Work request: From the material below, return exactly the lines starting at the one that holds "Click the black domain box on world map" and ending at the one that holds "This screenshot has height=756, width=558.". Pictures stay out of the answer.
===== Information given
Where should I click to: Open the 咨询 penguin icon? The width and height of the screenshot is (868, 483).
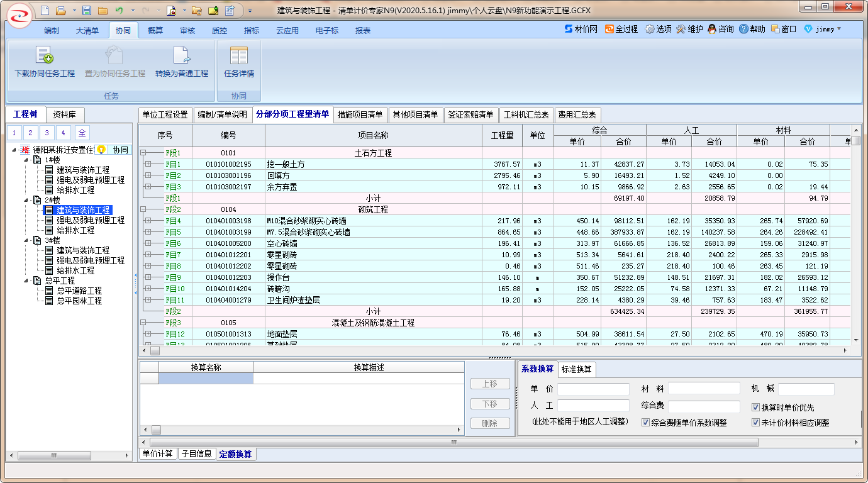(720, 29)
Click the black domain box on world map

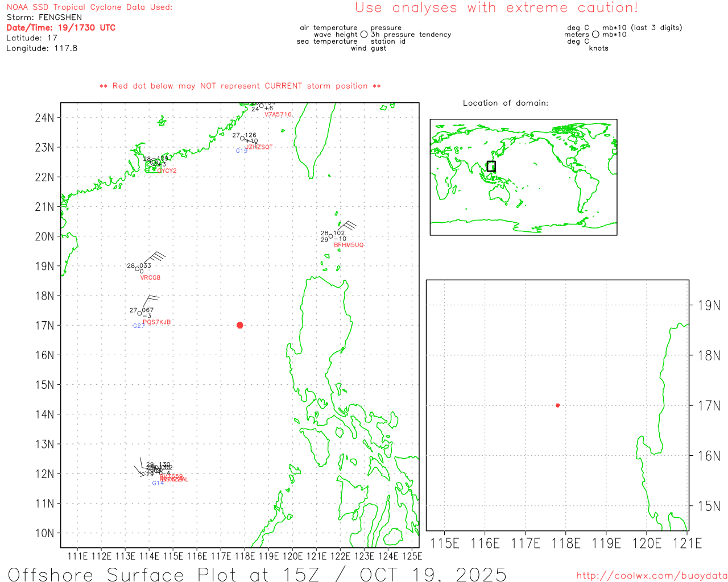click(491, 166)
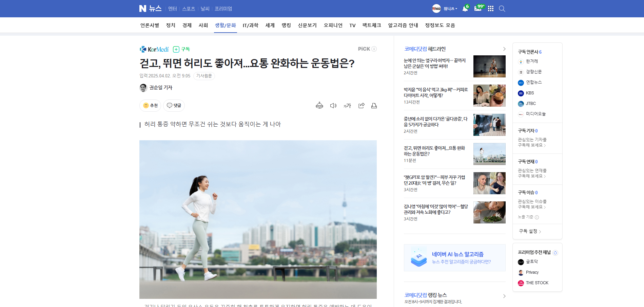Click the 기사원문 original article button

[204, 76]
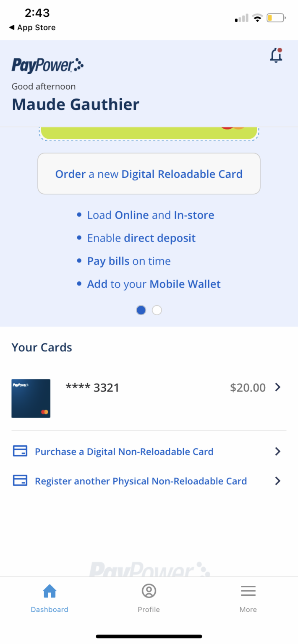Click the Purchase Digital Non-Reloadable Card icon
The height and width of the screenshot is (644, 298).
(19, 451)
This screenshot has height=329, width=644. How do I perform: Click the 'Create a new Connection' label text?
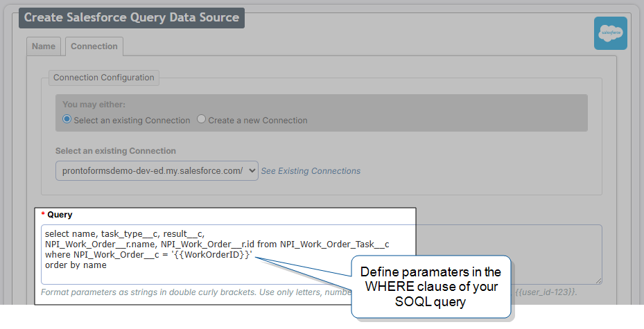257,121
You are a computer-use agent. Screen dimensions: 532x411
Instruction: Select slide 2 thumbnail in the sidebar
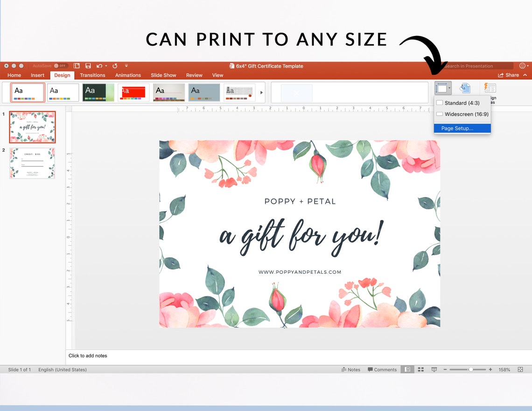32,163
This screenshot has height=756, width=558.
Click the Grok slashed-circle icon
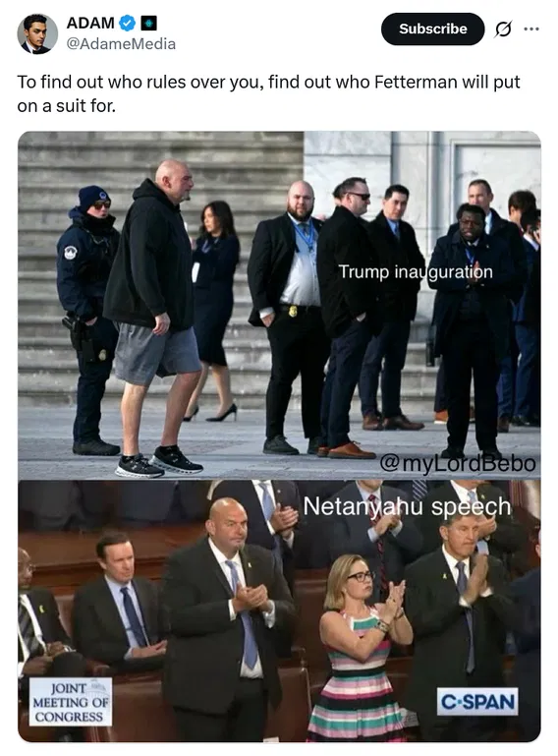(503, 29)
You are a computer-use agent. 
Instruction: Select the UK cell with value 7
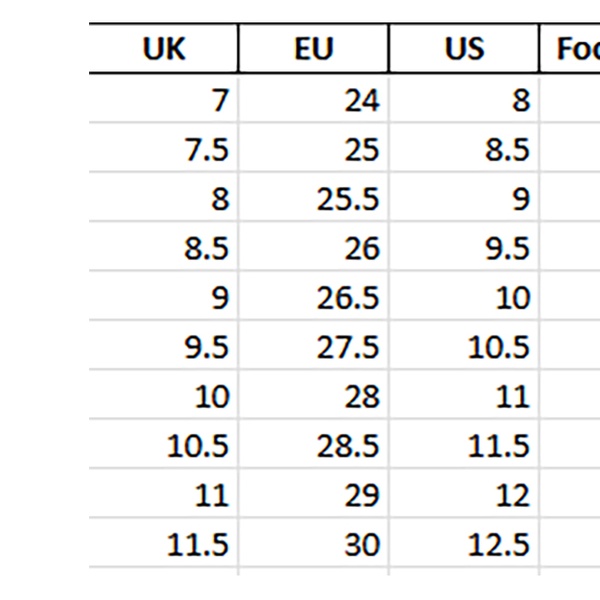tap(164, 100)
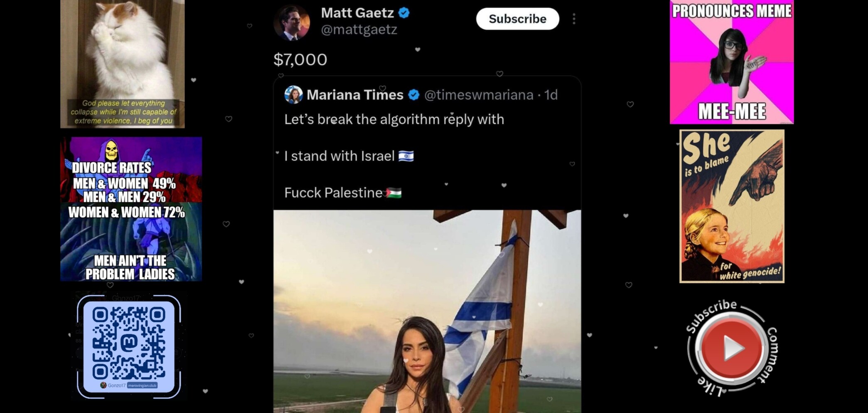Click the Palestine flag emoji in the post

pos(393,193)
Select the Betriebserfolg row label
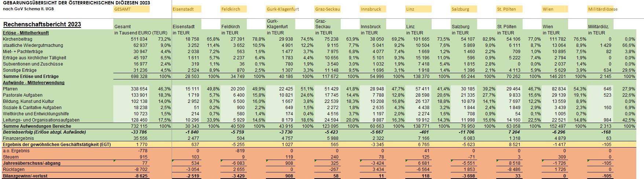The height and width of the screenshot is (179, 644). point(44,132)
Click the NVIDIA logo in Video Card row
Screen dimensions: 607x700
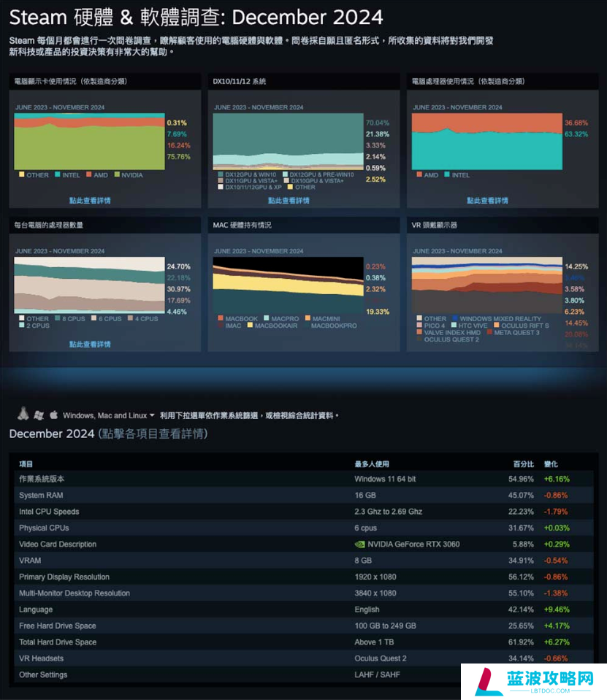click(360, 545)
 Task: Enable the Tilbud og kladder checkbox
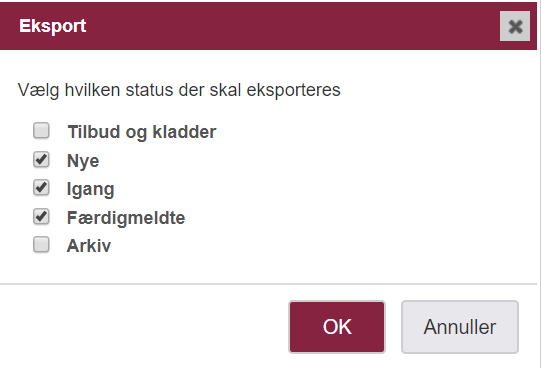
==========
Reply:
Click the black domain box on world map

click(491, 166)
Click the 기사원문 original article button

[204, 76]
Click the Purchase Digital Non-Reloadable Card icon
The height and width of the screenshot is (644, 298).
(19, 451)
This screenshot has height=329, width=644. How do I perform: Click the 'Create a new Connection' label text?
257,121
You are a computer-use agent. Screen dimensions: 532x411
Instruction: Select slide 2 thumbnail in the sidebar
32,163
This screenshot has height=756, width=558.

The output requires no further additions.